Dataset extract –

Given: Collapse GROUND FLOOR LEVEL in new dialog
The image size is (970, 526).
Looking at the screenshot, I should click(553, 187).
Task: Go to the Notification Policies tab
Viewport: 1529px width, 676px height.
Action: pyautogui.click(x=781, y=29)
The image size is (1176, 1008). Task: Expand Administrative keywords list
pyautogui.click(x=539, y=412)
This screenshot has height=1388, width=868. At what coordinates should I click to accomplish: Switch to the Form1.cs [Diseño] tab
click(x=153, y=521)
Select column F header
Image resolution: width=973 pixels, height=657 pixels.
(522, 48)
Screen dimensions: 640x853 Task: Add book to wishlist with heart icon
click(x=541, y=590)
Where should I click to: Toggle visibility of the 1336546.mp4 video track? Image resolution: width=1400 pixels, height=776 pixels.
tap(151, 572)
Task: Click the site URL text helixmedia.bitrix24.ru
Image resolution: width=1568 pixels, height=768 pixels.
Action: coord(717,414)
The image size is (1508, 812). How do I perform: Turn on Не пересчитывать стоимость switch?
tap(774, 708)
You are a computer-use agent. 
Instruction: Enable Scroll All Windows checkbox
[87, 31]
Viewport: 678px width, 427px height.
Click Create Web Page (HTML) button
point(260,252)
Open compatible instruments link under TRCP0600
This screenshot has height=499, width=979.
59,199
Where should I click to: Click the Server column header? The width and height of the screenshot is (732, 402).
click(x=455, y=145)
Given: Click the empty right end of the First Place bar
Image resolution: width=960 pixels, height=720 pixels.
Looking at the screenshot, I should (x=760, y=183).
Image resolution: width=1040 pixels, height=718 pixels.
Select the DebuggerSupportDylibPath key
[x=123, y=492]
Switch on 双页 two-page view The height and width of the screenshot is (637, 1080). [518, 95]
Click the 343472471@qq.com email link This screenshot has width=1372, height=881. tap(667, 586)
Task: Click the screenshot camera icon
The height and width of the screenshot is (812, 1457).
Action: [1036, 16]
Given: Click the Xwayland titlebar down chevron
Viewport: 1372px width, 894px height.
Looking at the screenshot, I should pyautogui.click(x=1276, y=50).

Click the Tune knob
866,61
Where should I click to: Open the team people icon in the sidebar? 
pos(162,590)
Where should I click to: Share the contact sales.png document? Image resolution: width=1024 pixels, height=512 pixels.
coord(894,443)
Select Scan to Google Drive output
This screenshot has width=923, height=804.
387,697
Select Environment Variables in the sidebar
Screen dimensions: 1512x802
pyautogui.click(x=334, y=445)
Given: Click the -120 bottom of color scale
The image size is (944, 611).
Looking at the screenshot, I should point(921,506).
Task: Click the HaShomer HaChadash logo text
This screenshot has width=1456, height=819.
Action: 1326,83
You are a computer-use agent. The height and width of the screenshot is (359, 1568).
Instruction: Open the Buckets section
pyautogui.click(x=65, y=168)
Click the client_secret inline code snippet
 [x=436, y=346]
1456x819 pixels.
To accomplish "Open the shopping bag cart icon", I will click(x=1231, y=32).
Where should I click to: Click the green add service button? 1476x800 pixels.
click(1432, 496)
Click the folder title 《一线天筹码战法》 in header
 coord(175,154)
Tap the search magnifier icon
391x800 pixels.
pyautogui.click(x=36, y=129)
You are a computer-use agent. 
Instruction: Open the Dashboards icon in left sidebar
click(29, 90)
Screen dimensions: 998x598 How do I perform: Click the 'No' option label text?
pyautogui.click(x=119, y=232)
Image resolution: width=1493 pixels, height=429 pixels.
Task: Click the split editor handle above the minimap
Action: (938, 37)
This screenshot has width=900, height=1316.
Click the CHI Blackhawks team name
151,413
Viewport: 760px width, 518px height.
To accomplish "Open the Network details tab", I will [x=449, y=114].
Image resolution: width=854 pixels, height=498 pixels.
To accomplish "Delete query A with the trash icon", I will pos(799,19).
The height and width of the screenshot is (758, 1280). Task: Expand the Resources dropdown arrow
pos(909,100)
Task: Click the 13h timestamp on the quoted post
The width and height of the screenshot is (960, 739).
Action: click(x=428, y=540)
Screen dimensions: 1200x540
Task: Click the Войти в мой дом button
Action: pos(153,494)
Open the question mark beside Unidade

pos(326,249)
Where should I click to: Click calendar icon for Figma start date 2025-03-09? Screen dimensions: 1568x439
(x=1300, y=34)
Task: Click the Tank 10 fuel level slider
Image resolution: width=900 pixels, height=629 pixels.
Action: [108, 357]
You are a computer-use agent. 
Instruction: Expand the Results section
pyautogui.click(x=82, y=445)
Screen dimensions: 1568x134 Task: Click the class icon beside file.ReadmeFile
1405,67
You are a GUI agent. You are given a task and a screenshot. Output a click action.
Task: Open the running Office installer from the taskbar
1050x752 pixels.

What the task asks –
Please reproduce exactly the part of the listing that opens with the line containing "1456x819 pixels." and closes with the line containing "click(29, 90)", both included.

Finished task –
1456x819 pixels.
To accomplish "Open the shopping bag cart icon", I will click(x=1231, y=32).
Where should I click to: Click the green add service button? 1476x800 pixels.
click(1432, 496)
Click the folder title 《一线天筹码战法》 in header
 coord(175,154)
Tap the search magnifier icon
391x800 pixels.
pyautogui.click(x=36, y=129)
You are a computer-use agent. 
Instruction: Open the Dashboards icon in left sidebar
click(29, 90)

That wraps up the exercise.